Author: Tim Nowak
COVID-19 aside, the consideration over whether fire apparatuses (not ambulances) can or should transport patients to hospitals will top headlines as a highly contentious practice as we progress in 2022 and it should be your #1 priority item as a fire chief entering this new year.
Let me first preface in saying that I am not an attorney, so you should absolutely consult with your own legal counsel regarding this matter, rather than waiting for your own department to hit the headlines!
“Status zero,” “system surge,” and other power phrases are being used to classify situations in which ambulance resources are drawn to either minimal or zero numbers during a given timeframe within a local system. Increased call volumes, decreased number of available crews due to illness, and delayed hospital turnaround times seem to be the culprit behind the reasoning for these status determinants. it’s all leading to different fire departments – or individual crews – to becoming creative.
When there are no ambulances around to transport – or the one “assigned” to the call is a significant response time away – departments have been turning to their fire apparatuses (those that are not ambulances – e.g., engines, command cars, ladder apparatus) to transport patients in both time-sensitive cases and non-urgent situations. This practice – in black & white, objective form – goes against every definition of what these apparatuses are designed to do and could be considered an illegal practice because they’re not licensed “ambulance” vehicles.

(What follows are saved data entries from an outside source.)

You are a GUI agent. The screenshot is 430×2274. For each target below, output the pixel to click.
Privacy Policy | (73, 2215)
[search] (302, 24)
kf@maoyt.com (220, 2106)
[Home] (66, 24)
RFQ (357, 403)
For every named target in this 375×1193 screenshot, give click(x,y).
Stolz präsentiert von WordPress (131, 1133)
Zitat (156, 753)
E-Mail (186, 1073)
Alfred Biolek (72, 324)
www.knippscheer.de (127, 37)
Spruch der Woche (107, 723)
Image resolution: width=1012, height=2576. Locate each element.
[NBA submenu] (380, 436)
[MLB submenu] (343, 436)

Subjectively, however, your injured or critically ill patient may not care how they get to the hospital. They just want to get there, and faster than 30 minutes.
As a fire chief, this is an uneasy decision to make but rest assured, it is one that you need to address. Here are three pressure points for you to consider (and consult on with your legal team).
Risks & Liability
Fire apparatus aren’t traditionally designed for patient transport, so how do you plan to safely transport an injured patient or a critically ill patient that would otherwise require stretcher transport? Are your crews able to safely perform critical interventions inside the cab of your fire engine, or are they better suited to respond and stay on scene? How about insurance? What coverage do you have by actively engaging in the patient transportation space? Overall, is the risk – whether administrative or clinical – worth it to condone this practice within your department?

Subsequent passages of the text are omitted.